**Problem requirements**
Output every record below precisely as it is written.

**Provided information**
═══

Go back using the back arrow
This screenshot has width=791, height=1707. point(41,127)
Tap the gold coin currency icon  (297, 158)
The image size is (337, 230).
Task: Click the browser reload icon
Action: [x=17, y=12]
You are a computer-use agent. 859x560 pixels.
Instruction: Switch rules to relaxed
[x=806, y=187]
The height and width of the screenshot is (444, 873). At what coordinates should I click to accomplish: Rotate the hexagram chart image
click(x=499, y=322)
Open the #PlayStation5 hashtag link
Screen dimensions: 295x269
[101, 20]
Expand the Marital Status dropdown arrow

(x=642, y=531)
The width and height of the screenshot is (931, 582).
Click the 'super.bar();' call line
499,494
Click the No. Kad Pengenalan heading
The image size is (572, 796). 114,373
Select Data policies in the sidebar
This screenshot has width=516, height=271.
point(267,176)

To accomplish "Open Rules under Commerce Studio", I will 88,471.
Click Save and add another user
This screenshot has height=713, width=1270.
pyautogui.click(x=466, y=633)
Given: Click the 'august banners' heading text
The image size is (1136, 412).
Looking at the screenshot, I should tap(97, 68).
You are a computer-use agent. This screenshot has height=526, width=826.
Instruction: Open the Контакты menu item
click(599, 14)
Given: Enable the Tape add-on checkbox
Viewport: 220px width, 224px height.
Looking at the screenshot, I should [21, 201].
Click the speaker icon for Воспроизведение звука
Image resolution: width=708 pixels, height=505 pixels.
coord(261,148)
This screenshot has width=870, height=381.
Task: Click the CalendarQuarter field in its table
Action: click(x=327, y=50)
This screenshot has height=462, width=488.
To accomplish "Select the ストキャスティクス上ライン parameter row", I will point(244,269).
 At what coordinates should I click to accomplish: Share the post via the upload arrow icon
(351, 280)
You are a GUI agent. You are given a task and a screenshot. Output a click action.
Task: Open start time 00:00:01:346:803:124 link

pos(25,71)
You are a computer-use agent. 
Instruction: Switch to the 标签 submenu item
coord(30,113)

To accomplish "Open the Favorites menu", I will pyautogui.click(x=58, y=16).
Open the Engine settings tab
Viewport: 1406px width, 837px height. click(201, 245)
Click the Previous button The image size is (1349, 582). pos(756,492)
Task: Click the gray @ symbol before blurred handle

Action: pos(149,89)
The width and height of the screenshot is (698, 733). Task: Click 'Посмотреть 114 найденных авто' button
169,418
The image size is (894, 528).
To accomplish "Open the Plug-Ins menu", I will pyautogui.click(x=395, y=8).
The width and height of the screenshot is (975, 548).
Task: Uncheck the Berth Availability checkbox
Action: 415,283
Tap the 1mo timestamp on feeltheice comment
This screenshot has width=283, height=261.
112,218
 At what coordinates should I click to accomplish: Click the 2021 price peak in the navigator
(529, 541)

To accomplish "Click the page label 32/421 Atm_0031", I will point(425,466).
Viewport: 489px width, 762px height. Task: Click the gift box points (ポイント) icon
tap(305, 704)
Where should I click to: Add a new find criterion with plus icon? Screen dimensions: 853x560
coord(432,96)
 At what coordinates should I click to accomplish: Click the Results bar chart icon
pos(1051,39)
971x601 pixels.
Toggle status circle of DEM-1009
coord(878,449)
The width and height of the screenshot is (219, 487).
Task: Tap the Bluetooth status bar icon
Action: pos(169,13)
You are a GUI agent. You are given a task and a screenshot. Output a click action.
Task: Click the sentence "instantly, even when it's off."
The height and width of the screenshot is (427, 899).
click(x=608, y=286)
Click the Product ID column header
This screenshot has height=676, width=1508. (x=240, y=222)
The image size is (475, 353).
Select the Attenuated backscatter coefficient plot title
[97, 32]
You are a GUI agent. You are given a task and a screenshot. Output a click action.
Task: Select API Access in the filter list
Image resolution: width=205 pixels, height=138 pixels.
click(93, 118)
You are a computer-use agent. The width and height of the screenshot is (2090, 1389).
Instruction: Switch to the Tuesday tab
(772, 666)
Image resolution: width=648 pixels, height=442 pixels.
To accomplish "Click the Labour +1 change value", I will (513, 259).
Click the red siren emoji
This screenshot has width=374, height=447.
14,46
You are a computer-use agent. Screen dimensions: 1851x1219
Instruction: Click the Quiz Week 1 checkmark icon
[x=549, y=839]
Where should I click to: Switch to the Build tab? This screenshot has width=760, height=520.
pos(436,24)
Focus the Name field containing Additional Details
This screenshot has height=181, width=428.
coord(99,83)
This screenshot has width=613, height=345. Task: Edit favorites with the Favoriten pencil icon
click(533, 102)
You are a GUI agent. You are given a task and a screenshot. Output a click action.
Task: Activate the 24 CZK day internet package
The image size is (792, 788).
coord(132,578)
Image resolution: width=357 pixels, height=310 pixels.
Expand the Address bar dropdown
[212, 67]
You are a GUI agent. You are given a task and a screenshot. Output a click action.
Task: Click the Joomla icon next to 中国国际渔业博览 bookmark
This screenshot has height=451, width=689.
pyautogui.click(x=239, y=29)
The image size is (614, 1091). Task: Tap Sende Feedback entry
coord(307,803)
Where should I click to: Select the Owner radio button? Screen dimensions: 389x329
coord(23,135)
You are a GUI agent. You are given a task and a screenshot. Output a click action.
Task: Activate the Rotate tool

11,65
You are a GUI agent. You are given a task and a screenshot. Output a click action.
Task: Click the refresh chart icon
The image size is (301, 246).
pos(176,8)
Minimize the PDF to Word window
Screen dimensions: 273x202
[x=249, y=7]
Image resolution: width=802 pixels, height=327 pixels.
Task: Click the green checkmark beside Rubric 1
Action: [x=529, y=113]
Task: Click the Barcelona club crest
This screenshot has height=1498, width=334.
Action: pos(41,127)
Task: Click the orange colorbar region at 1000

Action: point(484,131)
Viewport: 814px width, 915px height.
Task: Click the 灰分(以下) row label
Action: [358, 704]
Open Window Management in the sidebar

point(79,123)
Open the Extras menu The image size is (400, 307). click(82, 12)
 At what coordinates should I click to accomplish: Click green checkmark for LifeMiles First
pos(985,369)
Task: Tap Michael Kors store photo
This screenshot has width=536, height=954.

═══

**Answer for this exercise**
Go back using the back arrow
This screenshot has width=791, height=1707. point(41,127)
Tap the gold coin currency icon  (297, 158)
The image size is (337, 230).
Task: Click the browser reload icon
Action: [x=17, y=12]
You are a computer-use agent. 859x560 pixels.
Instruction: Switch rules to relaxed
[x=806, y=187]
The height and width of the screenshot is (444, 873). At what coordinates should I click to accomplish: Rotate the hexagram chart image
click(x=499, y=322)
Open the #PlayStation5 hashtag link
Screen dimensions: 295x269
[101, 20]
Expand the Marital Status dropdown arrow

(x=642, y=531)
The width and height of the screenshot is (931, 582).
Click the 'super.bar();' call line
499,494
Click the No. Kad Pengenalan heading
The image size is (572, 796). 114,373
Select Data policies in the sidebar
This screenshot has width=516, height=271.
point(267,176)

To accomplish "Open Rules under Commerce Studio", I will 88,471.
Click Save and add another user
This screenshot has height=713, width=1270.
pyautogui.click(x=466, y=633)
Given: Click the 'august banners' heading text
The image size is (1136, 412).
Looking at the screenshot, I should tap(97, 68).
You are a computer-use agent. This screenshot has height=526, width=826.
Instruction: Open the Контакты menu item
click(599, 14)
Given: Enable the Tape add-on checkbox
Viewport: 220px width, 224px height.
Looking at the screenshot, I should [21, 201].
Click the speaker icon for Воспроизведение звука
Image resolution: width=708 pixels, height=505 pixels.
coord(261,148)
This screenshot has width=870, height=381.
Task: Click the CalendarQuarter field in its table
Action: click(x=327, y=50)
This screenshot has height=462, width=488.
To accomplish "Select the ストキャスティクス上ライン parameter row", I will point(244,269).
 At what coordinates should I click to accomplish: Share the post via the upload arrow icon
(351, 280)
You are a GUI agent. You are given a task and a screenshot. Output a click action.
Task: Open start time 00:00:01:346:803:124 link

pos(25,71)
You are a computer-use agent. 
Instruction: Switch to the 标签 submenu item
coord(30,113)

To accomplish "Open the Favorites menu", I will pyautogui.click(x=58, y=16).
Open the Engine settings tab
Viewport: 1406px width, 837px height. click(201, 245)
Click the Previous button The image size is (1349, 582). pos(756,492)
Task: Click the gray @ symbol before blurred handle

Action: pos(149,89)
The width and height of the screenshot is (698, 733). Task: Click 'Посмотреть 114 найденных авто' button
169,418
The image size is (894, 528).
To accomplish "Open the Plug-Ins menu", I will pyautogui.click(x=395, y=8).
The width and height of the screenshot is (975, 548).
Task: Uncheck the Berth Availability checkbox
Action: 415,283
Tap the 1mo timestamp on feeltheice comment
This screenshot has width=283, height=261.
112,218
 At what coordinates should I click to accomplish: Click the 2021 price peak in the navigator
(529, 541)

To accomplish "Click the page label 32/421 Atm_0031", I will point(425,466).
Viewport: 489px width, 762px height. Task: Click the gift box points (ポイント) icon
tap(305, 704)
Where should I click to: Add a new find criterion with plus icon? Screen dimensions: 853x560
coord(432,96)
 At what coordinates should I click to accomplish: Click the Results bar chart icon
pos(1051,39)
971x601 pixels.
Toggle status circle of DEM-1009
coord(878,449)
The width and height of the screenshot is (219, 487).
Task: Tap the Bluetooth status bar icon
Action: pos(169,13)
You are a GUI agent. You are given a task and a screenshot. Output a click action.
Task: Click the sentence "instantly, even when it's off."
The height and width of the screenshot is (427, 899).
click(x=608, y=286)
Click the Product ID column header
This screenshot has height=676, width=1508. (x=240, y=222)
The image size is (475, 353).
Select the Attenuated backscatter coefficient plot title
[97, 32]
You are a GUI agent. You are given a task and a screenshot. Output a click action.
Task: Select API Access in the filter list
Image resolution: width=205 pixels, height=138 pixels.
click(93, 118)
You are a computer-use agent. The width and height of the screenshot is (2090, 1389).
Instruction: Switch to the Tuesday tab
(772, 666)
Image resolution: width=648 pixels, height=442 pixels.
To accomplish "Click the Labour +1 change value", I will (513, 259).
Click the red siren emoji
This screenshot has width=374, height=447.
14,46
You are a computer-use agent. Screen dimensions: 1851x1219
Instruction: Click the Quiz Week 1 checkmark icon
[x=549, y=839]
Where should I click to: Switch to the Build tab? This screenshot has width=760, height=520.
pos(436,24)
Focus the Name field containing Additional Details
This screenshot has height=181, width=428.
coord(99,83)
This screenshot has width=613, height=345. Task: Edit favorites with the Favoriten pencil icon
click(533, 102)
You are a GUI agent. You are given a task and a screenshot. Output a click action.
Task: Activate the 24 CZK day internet package
The image size is (792, 788).
coord(132,578)
Image resolution: width=357 pixels, height=310 pixels.
Expand the Address bar dropdown
[212, 67]
You are a GUI agent. You are given a task and a screenshot. Output a click action.
Task: Click the Joomla icon next to 中国国际渔业博览 bookmark
This screenshot has height=451, width=689.
pyautogui.click(x=239, y=29)
The image size is (614, 1091). Task: Tap Sende Feedback entry
coord(307,803)
Where should I click to: Select the Owner radio button? Screen dimensions: 389x329
coord(23,135)
You are a GUI agent. You are given a task and a screenshot. Output a click action.
Task: Activate the Rotate tool

11,65
You are a GUI agent. You are given a task and a screenshot. Output a click action.
Task: Click the refresh chart icon
The image size is (301, 246).
pos(176,8)
Minimize the PDF to Word window
Screen dimensions: 273x202
[x=249, y=7]
Image resolution: width=802 pixels, height=327 pixels.
Task: Click the green checkmark beside Rubric 1
Action: [x=529, y=113]
Task: Click the Barcelona club crest
This screenshot has height=1498, width=334.
Action: pos(41,127)
Task: Click the orange colorbar region at 1000

Action: point(484,131)
Viewport: 814px width, 915px height.
Task: Click the 灰分(以下) row label
Action: [358, 704]
Open Window Management in the sidebar

point(79,123)
Open the Extras menu The image size is (400, 307). click(82, 12)
 At what coordinates should I click to accomplish: Click green checkmark for LifeMiles First
pos(985,369)
Task: Tap Michael Kors store photo
This screenshot has width=536, height=954.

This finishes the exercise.